Overall Objectives
Scientific Foundations
Application Domains
New Results
Contracts and Grants with Industry
Other Grants and Activities

Section: Scientific Foundations

Keywords : Low-level Descriptor, Metadata.

Document Description and Metadata

All the multimedia documents have the ambivalent characteristic to be, on the one hand, very rich semantically and, on the other hand, very poor, especially when considering the elementary components which constitute them (sets of characters or of pixels). More concise and informative descriptions are needed in order to handle these documents.

Image Description

Keywords : Image Matching, Image Recognition, Image Indexing, Invariants.

Computing image descriptors has been studied for about thirty years. The aim of such a description is to extract indices called descriptors whose distance reflects those of the images they are computed from. This problem can be seen as a coding problem: how images should be coded such that the similarity between the codes reflects the similarity between the original images?

The first difficulty of the problem is that image similarity is not a well-defined concept. Images are polysemic, and their similarity level will depend on the user who judges this similarity, on the problem this user tries to solve, and on the set of images he/she uses at this moment. As a consequence, there does not exist a single descriptor which can solve every problem.

The problem can be specialized with respect to the different kinds of users, databases and needs. As an example, the problem of professional users is usually very specific, when domestic users need more generic solutions. The same difference occurs between databases composed of very dissimilar images and those only composed of images of the same kind (e.g. , fingerprints or X-ray images). Finally, retrieving one particular image from an excerpt or browsing a database to choose a set of images may require very different descriptors.

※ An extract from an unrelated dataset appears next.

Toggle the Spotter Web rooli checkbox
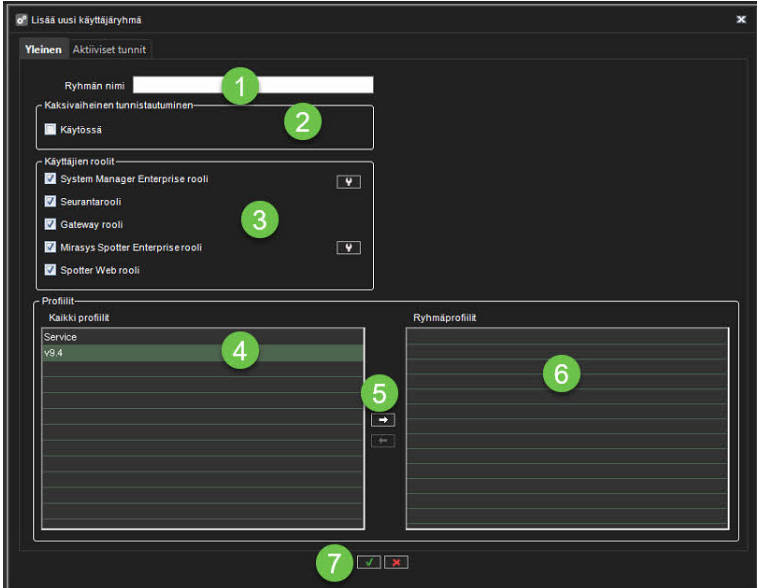Viewport: 758px width, 588px height. [x=50, y=269]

To solve these problems, many descriptors have been proposed in the literature. The most frequent frame of use considered is that of image retrieval from a large database using the query-by-example paradigm. In this case, the descriptors integrate information on the whole image: color histograms in various color spaces, texture descriptors, shape descriptors (with the major drawback that it requires an automatic image segmentation). This field of research is still active: color histograms provide too poor information to solve any problem as soon as the size of the database increases [102] . Several solutions have been proposed to remedy this problem: correlograms [79] , weighted histograms [53] ...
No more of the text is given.